## Start

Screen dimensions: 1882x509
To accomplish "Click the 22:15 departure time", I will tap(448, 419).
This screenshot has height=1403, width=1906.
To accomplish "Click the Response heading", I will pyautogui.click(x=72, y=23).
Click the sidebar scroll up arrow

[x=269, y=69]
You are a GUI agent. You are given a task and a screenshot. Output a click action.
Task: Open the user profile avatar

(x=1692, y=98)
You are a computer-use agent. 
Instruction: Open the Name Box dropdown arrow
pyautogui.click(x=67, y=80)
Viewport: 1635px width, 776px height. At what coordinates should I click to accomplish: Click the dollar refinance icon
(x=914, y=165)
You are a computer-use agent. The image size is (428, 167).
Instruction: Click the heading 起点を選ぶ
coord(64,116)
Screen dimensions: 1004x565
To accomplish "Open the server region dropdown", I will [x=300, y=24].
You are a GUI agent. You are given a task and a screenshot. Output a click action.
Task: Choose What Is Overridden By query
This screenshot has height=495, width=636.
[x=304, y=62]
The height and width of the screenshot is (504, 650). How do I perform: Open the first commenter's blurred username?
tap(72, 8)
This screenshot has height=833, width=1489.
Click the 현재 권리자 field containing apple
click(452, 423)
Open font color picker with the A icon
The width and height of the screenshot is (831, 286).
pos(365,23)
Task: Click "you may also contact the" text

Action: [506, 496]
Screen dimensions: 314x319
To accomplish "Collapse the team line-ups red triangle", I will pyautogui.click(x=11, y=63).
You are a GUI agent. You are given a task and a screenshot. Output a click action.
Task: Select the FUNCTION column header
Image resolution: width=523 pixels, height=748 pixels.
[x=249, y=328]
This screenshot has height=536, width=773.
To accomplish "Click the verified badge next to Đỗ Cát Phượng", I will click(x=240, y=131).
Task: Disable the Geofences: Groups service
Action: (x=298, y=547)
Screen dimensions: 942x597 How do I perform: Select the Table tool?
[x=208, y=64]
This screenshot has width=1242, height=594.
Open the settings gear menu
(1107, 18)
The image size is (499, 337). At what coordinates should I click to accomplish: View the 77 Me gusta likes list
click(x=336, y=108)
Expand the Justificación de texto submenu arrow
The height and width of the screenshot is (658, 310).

## End

### GIVEN INSTRUCTION
Please locate each line in the items above that contains the word "coordinates" and copy those lines out in full.

### WORKED SOLUTION
Viewport: 1635px width, 776px height. At what coordinates should I click to accomplish: Click the dollar refinance icon
The image size is (499, 337). At what coordinates should I click to accomplish: View the 77 Me gusta likes list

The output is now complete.